What are the symptoms of Periodontitis?
- Often there are no symptoms
- Red, swollen, painful or bleeding gums
- Receding gums or gums pulling away from the tooth
- Tooth sensitivity near the gum line
- Loose or wobbly teeth
- Bad breath or a bad taste in the mouth
What causes Periodontitis?
- Poor brushing and flossing
- Tobacco Smoking
- Certain medication
- Hormones (eg Pregnancy)
- Heart disease
How can you treat Periodontitis?
- Firstly it is essential to establish an excellent level of oral hygiene by correctly brushing and flossing your teeth daily. Giving up smoking can also greatly improve the health of your gums. Some of the treatments for Periodontitis include:
- Professional Mechanical Plaque Removal (PMPR). This is a deep cleaning treatment that carefully removes plaque biofilm and calculus from your teeth both above and below the gum line. Once the teeth are clean, the gum pockets can begin to heal.

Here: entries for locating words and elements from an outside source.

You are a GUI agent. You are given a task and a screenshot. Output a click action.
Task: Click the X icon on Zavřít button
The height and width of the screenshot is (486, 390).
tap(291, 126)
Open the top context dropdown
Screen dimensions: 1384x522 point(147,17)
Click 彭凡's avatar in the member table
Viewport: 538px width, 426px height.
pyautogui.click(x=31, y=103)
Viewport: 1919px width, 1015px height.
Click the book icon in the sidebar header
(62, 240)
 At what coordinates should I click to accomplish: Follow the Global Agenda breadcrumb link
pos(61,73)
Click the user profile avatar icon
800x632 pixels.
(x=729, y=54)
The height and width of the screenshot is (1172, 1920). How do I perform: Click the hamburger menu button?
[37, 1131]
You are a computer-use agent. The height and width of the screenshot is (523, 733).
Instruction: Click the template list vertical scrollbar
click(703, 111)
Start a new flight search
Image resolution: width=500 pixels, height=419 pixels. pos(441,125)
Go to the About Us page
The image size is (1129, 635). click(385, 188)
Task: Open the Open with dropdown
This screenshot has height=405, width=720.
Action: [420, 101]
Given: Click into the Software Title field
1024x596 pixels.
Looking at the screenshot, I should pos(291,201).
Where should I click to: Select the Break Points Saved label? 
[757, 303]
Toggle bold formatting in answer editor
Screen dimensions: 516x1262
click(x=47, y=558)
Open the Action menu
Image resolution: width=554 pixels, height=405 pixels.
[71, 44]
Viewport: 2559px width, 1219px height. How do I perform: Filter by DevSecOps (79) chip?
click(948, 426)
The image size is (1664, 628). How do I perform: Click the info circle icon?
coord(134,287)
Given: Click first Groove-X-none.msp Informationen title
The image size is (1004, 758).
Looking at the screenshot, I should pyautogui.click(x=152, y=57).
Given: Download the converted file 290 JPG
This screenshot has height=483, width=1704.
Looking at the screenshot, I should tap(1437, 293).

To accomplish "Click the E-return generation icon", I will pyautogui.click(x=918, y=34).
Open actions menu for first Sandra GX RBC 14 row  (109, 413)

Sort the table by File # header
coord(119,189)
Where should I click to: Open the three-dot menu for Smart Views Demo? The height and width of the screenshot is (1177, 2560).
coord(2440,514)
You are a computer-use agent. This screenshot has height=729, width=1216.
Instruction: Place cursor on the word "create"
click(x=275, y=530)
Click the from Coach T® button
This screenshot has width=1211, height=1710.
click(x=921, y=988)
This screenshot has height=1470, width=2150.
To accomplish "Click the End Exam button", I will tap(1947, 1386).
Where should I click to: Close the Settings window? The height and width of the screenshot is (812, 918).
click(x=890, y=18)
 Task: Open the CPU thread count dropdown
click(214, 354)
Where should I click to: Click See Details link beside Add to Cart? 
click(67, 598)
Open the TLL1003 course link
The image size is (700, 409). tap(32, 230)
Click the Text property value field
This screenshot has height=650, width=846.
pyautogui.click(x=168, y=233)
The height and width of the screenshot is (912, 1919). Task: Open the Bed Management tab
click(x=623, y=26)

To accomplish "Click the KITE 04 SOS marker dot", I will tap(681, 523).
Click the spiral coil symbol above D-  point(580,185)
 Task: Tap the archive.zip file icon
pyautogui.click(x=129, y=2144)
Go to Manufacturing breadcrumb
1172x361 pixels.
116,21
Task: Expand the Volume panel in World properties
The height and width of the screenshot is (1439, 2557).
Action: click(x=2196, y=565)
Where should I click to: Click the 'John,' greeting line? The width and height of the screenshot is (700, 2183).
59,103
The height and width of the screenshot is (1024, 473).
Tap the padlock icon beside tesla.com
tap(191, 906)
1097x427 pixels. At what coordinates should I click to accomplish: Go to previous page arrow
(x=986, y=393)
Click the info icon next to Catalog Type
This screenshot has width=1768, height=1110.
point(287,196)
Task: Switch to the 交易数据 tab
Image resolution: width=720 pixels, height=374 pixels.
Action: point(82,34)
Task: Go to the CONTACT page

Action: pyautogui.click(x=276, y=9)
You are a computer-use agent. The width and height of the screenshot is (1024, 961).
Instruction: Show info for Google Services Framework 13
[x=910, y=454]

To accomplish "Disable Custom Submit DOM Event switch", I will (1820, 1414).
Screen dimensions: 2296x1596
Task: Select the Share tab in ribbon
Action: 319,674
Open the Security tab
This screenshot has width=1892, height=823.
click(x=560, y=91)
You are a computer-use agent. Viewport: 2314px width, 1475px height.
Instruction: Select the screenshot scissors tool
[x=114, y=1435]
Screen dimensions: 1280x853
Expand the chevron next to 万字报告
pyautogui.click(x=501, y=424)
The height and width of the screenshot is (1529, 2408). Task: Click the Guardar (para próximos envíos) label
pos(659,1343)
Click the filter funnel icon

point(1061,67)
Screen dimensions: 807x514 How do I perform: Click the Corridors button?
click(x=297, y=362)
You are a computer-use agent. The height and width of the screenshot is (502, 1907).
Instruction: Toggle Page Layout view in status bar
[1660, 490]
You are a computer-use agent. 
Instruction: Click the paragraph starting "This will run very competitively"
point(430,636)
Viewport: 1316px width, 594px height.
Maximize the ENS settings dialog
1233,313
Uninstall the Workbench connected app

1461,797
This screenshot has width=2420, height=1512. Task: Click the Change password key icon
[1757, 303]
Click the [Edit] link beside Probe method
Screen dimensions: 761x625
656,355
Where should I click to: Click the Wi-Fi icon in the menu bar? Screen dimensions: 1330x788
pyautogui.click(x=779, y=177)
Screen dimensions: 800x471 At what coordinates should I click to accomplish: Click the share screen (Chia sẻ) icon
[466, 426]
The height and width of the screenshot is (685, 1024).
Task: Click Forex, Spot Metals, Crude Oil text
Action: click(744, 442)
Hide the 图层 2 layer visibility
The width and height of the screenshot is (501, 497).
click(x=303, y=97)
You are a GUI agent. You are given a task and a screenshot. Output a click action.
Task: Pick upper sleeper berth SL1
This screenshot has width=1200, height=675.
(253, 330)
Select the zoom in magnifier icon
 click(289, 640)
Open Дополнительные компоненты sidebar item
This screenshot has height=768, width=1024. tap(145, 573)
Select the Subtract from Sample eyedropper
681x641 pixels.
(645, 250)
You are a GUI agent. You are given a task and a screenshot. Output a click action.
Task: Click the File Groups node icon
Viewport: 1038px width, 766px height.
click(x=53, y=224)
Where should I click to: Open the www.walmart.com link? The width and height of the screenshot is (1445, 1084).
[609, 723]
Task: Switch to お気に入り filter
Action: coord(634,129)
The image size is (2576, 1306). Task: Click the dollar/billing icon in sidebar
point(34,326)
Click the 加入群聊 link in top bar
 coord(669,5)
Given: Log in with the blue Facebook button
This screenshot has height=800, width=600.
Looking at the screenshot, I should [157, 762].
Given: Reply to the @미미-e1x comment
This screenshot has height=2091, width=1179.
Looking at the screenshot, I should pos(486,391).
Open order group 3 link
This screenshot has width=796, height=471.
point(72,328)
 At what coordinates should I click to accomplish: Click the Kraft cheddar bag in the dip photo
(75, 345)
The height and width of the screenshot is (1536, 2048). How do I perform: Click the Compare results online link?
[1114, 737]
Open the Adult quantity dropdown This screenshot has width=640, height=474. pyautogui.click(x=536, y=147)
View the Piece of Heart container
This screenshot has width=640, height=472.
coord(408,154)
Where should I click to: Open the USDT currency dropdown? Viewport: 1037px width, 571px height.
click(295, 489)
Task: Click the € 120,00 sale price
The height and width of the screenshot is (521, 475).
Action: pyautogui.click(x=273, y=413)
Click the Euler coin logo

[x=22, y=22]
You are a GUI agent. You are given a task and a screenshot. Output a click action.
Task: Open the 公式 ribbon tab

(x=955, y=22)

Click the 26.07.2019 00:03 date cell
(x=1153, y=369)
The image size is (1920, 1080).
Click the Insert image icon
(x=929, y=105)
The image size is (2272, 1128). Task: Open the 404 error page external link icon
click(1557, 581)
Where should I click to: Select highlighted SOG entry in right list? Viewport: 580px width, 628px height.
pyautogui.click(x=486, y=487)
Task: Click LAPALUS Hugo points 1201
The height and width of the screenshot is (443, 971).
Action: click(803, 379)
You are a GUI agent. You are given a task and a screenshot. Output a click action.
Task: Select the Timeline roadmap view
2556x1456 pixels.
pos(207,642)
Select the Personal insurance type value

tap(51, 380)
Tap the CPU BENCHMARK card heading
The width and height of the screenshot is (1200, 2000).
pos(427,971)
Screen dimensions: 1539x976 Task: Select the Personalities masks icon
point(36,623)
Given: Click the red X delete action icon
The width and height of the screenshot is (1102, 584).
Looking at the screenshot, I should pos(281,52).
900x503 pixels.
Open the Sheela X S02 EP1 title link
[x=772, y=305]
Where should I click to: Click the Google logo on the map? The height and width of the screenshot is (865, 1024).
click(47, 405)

- Conservative Periodontal Surgery. More commonly used when the gum pockets are very deep. The gum is gently lifted away from the tooth so the plaque biofilm and calculus can be cleaned under direct vision. The gum pocket is then directly reduced and tightened around the tooth.
- Gum Regeneration. Periodontitis often leads to gums receding. Your Periodontist may recommend to graft new gum tissue to thicken fragile gums and cover exposed teeth. During this treatment gum tissue is usually taken from the roof of your mouth.
- Periodontal Regeneration. Periodontitis destroys the bone supporting your teeth. It may be possible to use a regenerative procedure to reverse some of the damage. A graft bone substitute can be used to encourage your body to regenerate the lost bone and tissue.
- Dental Extraction. In the worst cases of Periodontitis, when bone loss is so severe that the tooth cannot be saved, removal may be recommended.
Please do not ignore painful or bleeding gums because the effects of Periodontitis cannot be completely reversed. The sooner Periodontitis is diagnosed and treated the more chance you have of preventing tooth loss. If you recognise any of the symptoms above, make an appointment with a dental professional for a consultation.